■ Task instructions
Give the stretch of the listing from the line containing "Select the bottom" through the line containing "click(x=192, y=30)" as a numbered list, leaving out any blank lines.

■ Records for processing
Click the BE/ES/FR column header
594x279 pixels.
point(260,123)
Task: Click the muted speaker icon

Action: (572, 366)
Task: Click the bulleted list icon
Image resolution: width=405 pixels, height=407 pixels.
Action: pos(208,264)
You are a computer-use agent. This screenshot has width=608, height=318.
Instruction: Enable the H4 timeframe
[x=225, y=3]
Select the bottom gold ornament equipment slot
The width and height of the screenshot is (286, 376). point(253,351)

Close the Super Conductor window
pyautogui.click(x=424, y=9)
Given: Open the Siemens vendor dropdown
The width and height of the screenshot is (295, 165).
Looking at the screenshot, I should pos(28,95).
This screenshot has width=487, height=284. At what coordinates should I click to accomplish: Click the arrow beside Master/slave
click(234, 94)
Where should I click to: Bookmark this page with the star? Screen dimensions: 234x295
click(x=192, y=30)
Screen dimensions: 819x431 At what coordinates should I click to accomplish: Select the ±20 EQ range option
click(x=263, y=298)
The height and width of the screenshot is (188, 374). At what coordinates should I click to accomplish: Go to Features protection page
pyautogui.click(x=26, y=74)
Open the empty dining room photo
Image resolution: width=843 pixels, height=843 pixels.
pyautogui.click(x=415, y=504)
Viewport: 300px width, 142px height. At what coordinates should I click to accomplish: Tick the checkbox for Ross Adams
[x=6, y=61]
--
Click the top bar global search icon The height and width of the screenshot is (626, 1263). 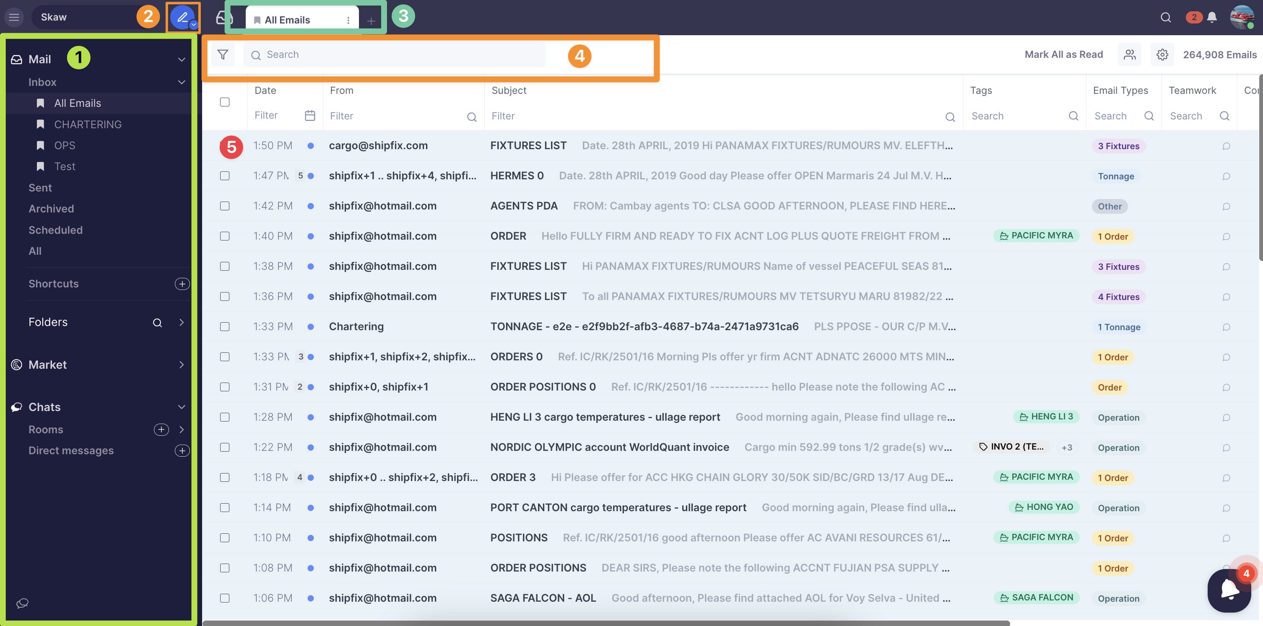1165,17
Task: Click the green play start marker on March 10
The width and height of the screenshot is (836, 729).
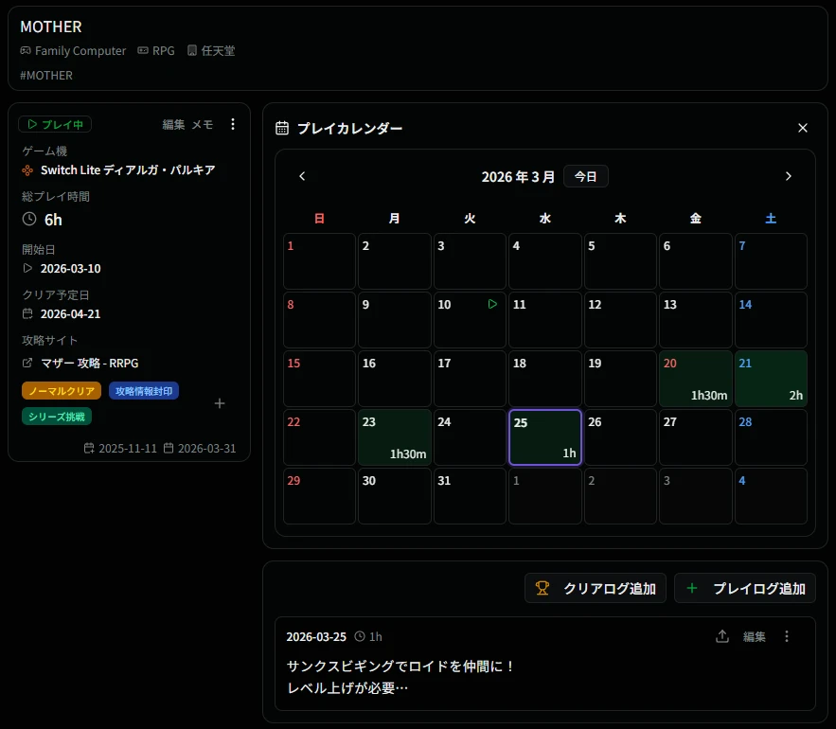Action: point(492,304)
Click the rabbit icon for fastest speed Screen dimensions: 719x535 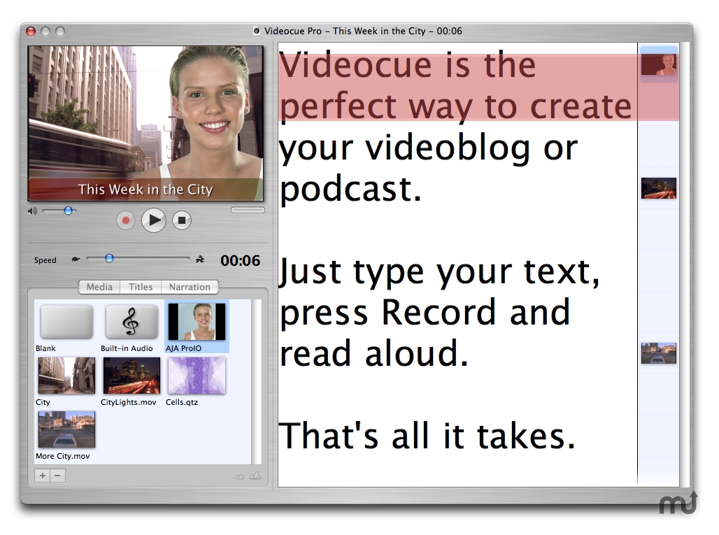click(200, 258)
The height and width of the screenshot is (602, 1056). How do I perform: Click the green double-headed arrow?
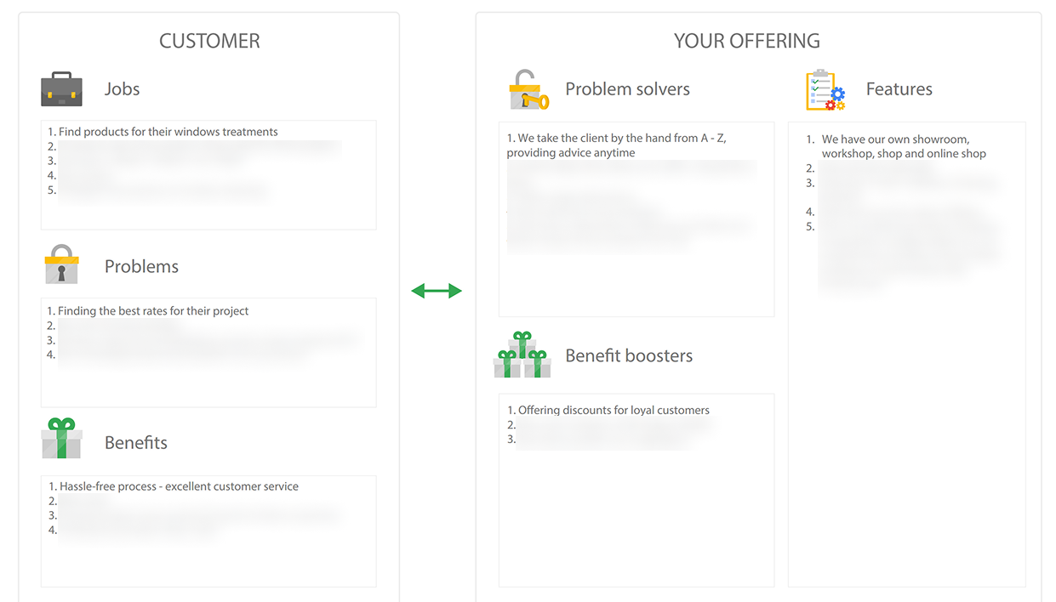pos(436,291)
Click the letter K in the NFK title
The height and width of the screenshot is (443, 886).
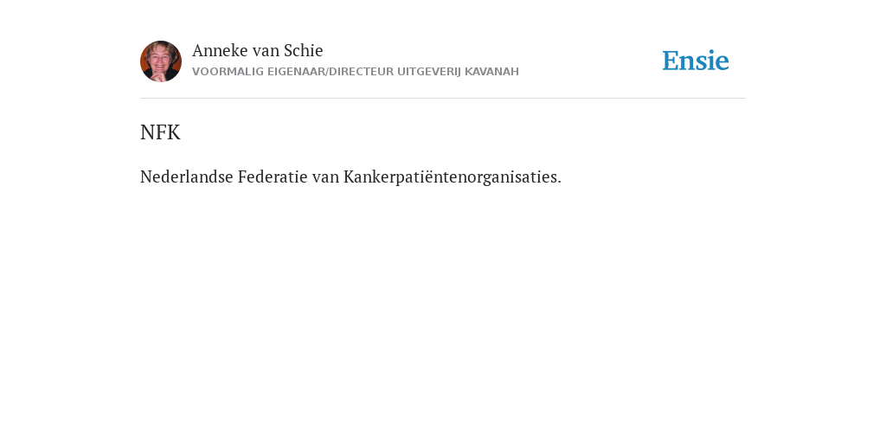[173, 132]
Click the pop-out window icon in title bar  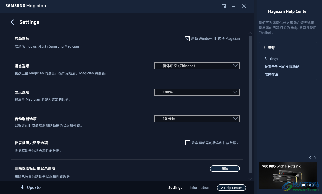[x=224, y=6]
...
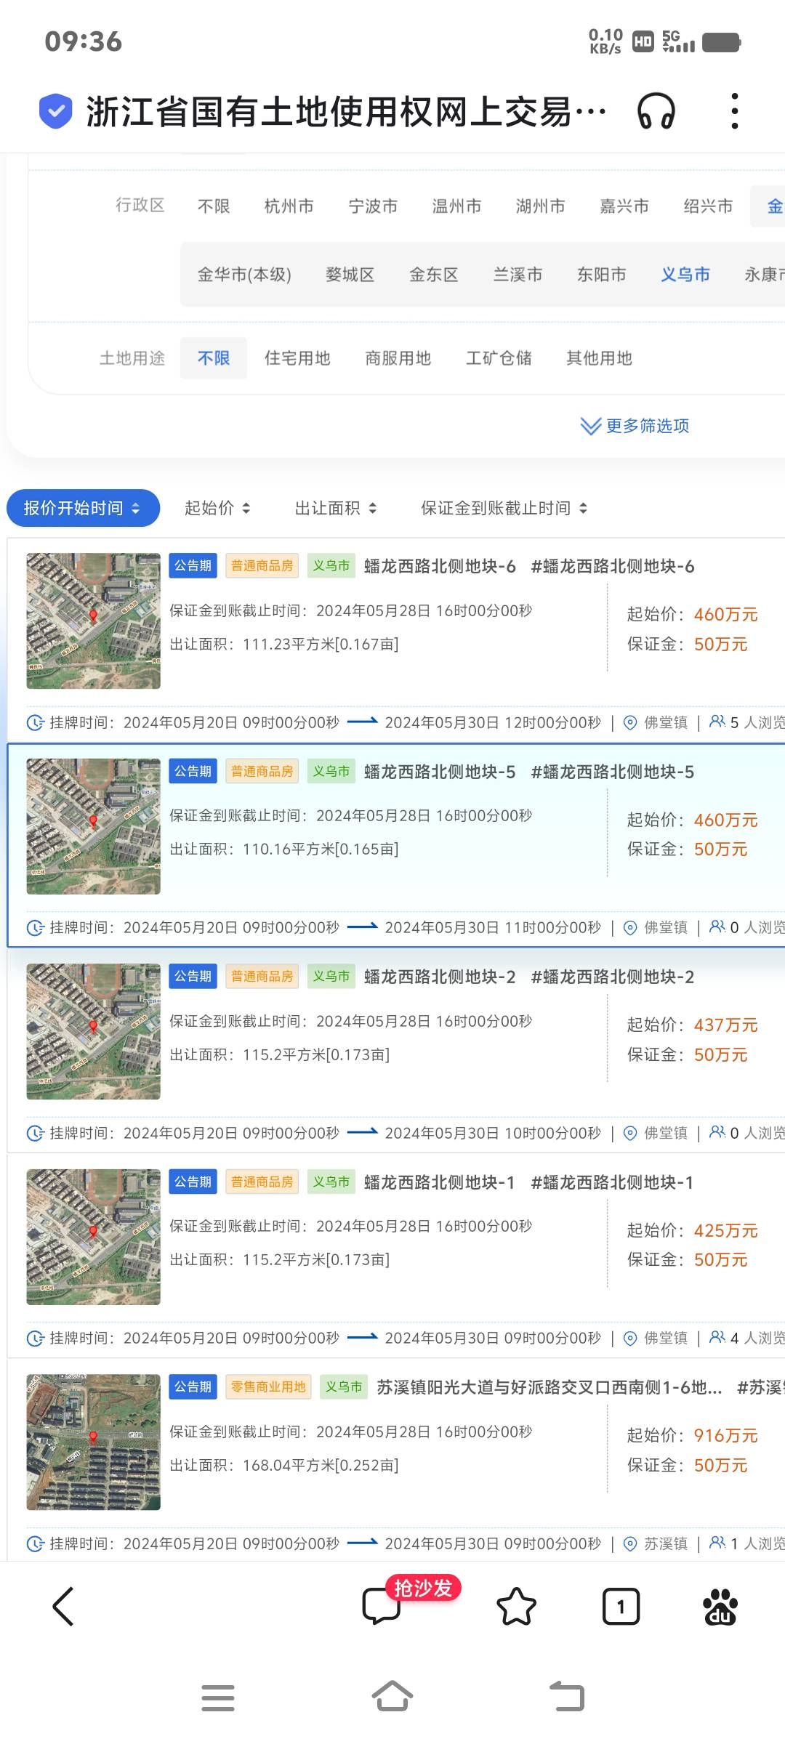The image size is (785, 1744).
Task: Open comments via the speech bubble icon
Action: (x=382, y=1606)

■ Exercise result
1. Select the bottom gold ornament equipment slot
2. The width and height of the screenshot is (286, 376). point(253,351)
3. Close the Super Conductor window
4. pyautogui.click(x=424, y=9)
5. Given: Open the Siemens vendor dropdown
6. The width and height of the screenshot is (295, 165).
7. Looking at the screenshot, I should pos(28,95).
8. This screenshot has width=487, height=284. At what coordinates should I click to accomplish: Click the arrow beside Master/slave
9. click(234, 94)
10. Where should I click to: Bookmark this page with the star? Screen dimensions: 234x295
11. click(x=192, y=30)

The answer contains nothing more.